Hacking the Associated Press Spy Code

Donate $25 for two DVDs of the Cryptome collection of files from June 1996 to the present

20 August 2009. Updated.

18 August 2009. Formerly on the Cryptome home page.

http://www.niemanlab.org/2009/08/heres-the-ap-document-weve-been-writing-about/

Here’s the AP document we’ve been writing about

I’ve been writing this week about The Associated Press’ plans to rethink what it means to be a wire service on the Internet. Much of the reporting began with a document entitled, “Protect, Point, Pay — An Associated Press Plan for Reclaiming News Content Online,” which was distributed to AP executives, board members, and some members late last month. Though I have some more to say tomorrow, this seems like a good time to release the seven-page document in full. Excerpts:

Protect, Point, Pay – An Associated Press Plan for Reclaiming News
Content Online: Part I
The evidence is everywhere: original news content is being scraped, syndicated and monetized without fair compensation to those who produce report and verify it. AP’s legal division continues to document rampant unauthorized use of AP content on literally tens of thousands of Web sites. The problem is quickly spreading to mobile, where new applications are cropping up daily that do little more than repackage the efforts of AP and others, siphoning off consumers and revenue from those whose content is being exploited.
AP News Registry is a way to identify, record and track every piece of content AP makes available to its members and other paying customers. What makes it different from other similar efforts is that it is being designed at the outset with a rights framework that will provide an enforceable way for AP to grant and monitor specific rights in its content.
When AP distributes a news item, that content will be wrapped in a container that will include rights information and a tracking beacon that will send reports back to the core database each time the item is clicked on by an end user. The beacon will identify each piece of content, the IP address of the content viewer, the referring Web server and the time of use. The content will also be wrapped in a simple piece of code that will travel with the content wherever it is posted on the Web and that spells out, in both human and machine-readable forms, what may and may not be done with the content.

__________

This scheme should be easy to crack, probably first by a Russian wizard at ElcomSoft. When AP implements, send cracks to cryptome[at]earthlink.net

A sends:

It should be obvious that the "analog hole" exists for AP content. You simply use the image of the rendered text. This is the same hole in, e.g., Adobe PDF limitations on printing a doc.

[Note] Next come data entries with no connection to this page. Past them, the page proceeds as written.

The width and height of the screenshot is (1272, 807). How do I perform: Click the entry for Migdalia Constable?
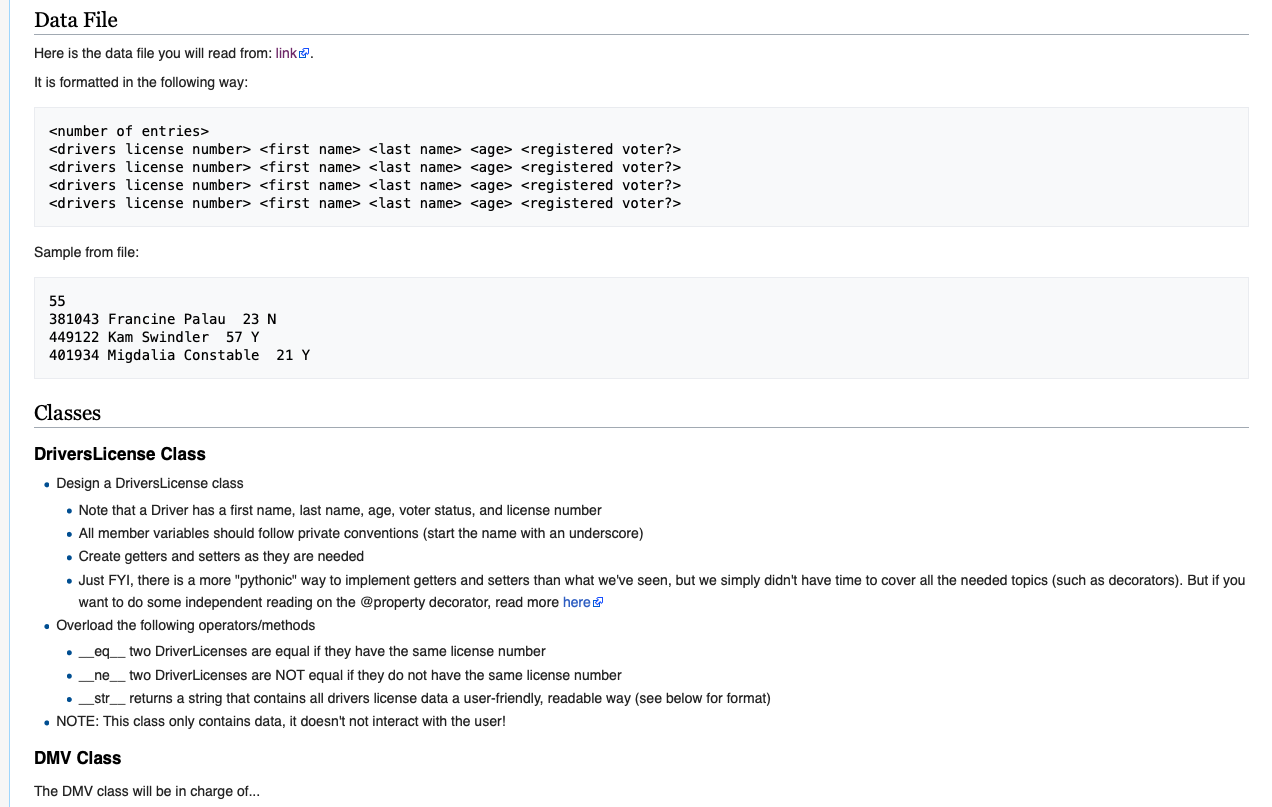click(x=180, y=355)
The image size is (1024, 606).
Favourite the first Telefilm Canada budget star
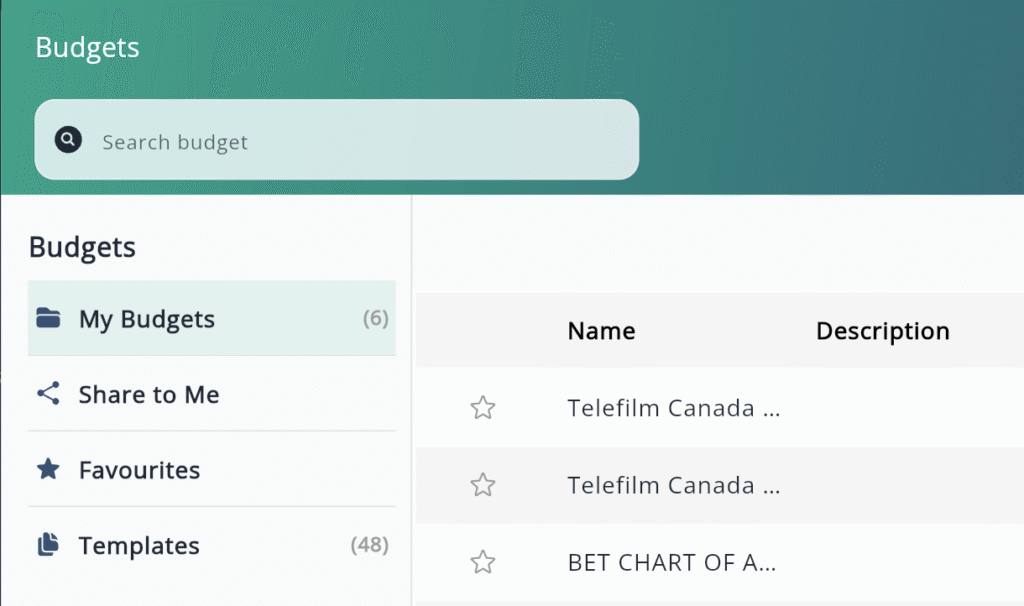point(483,408)
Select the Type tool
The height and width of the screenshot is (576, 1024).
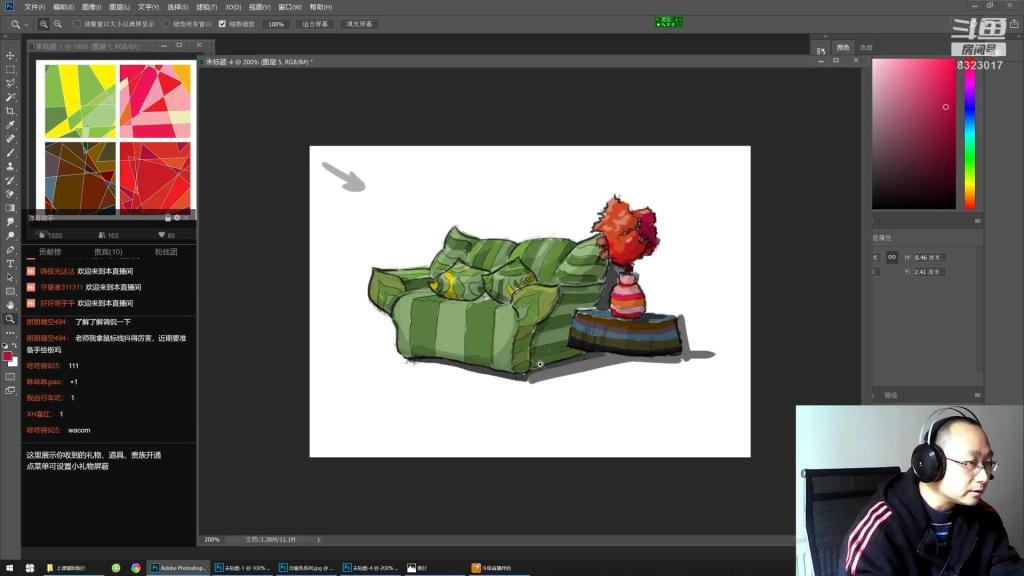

For extra credit, the images could be OCR'ed. Any such tool would have wide applicability (e.g., recovering text from scanned books) and likely already exists. (Google?)

Since the "player" will be (must be) resident in your computer's memory, it is subject to reverse engineering and bypassing, as you write, though that program would likely subject to DMCA legal attack in the borders of the US regime. [Recall that ElcomSoft's Dimitri Skylarov was arrested at a US conference for exactly this attack on Adobe, although later released. ElcomSoft sells a slew of Adobe and other crackers online in the US and around the planet. What is not clear is whether ElcomSoft's crackers have tracking code within them which could be used by AP or officials. No cracker is wholly trustworthy due the lucrative rewards for cooperating with the protection racketeers of gov, com, edu and the damnable orgs camming your GS(E) phlap.]

A2 sends:

I can't imagine how you wouldn't hear from a bunch of other Linux users how we could do this.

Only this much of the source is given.